We build up a RST discourse parser described in [tree Representations in Transition System for RST Parsing] based on the paper of http://aclanthology.coli.uni-saarland.de/pdf/P/P17/P17-2029.pdf.
Due to the licence of RST data corpus, we can't include the data in our project folder. To reproduce the result in the paper, you need to download it from the LDC. Put the TRAINING and TEST folders under data directory
-
Prepare Virtual Environment
conda create -n rst_env python=3.6
conda activate rst_env
pip install requirements.txt
-
Configurations
directory of data: --data_dir [../data/TRAINING | ../data/TEST]
directory of model or any output: --output_dir saved_model
directory of Stanford CoreNLP tool: --corenlp_dir [your stanford nlp path]
parse type, including Treebank and any other type of data: --parse_type [Treebank | Your data with the dir name under folder of data]
Set True to use RN~model and False to use N~model: --isFlat [True|False]
use Stanford CoreNLP tool to parse data first: --preprocess [True|False]

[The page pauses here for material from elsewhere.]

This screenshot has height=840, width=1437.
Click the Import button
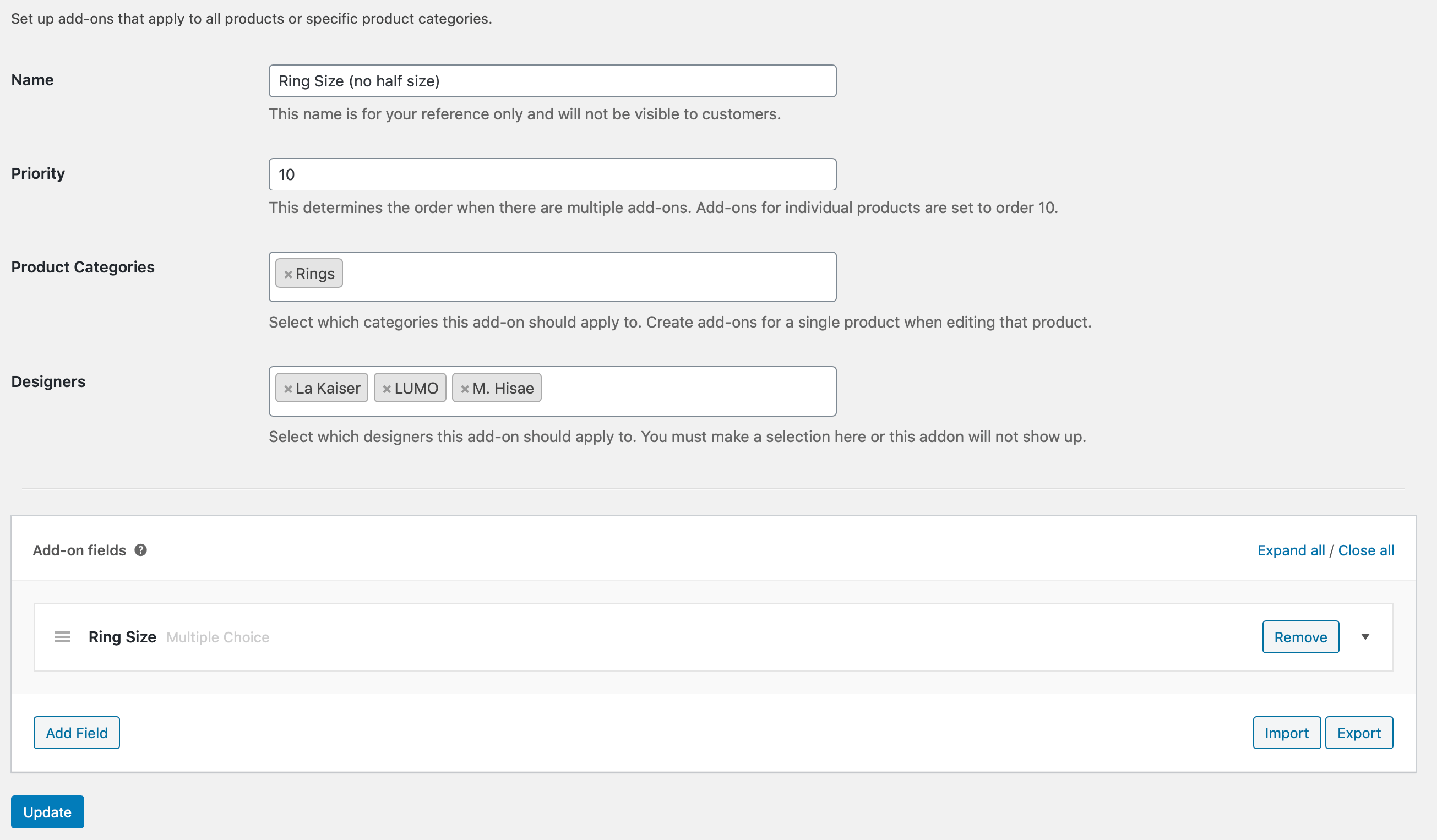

whether to extract feature templates, action maps and relation maps: --prepare [True|False]
whether to train on Treebank: --train [True|False]
whether to evaluate on Treebank: --eval [True|False]
whether to predict any data: --pred [True|False]
All the codes are tested under Python 3.6. And see requirements.txt for python library dependency and you can install them with pip.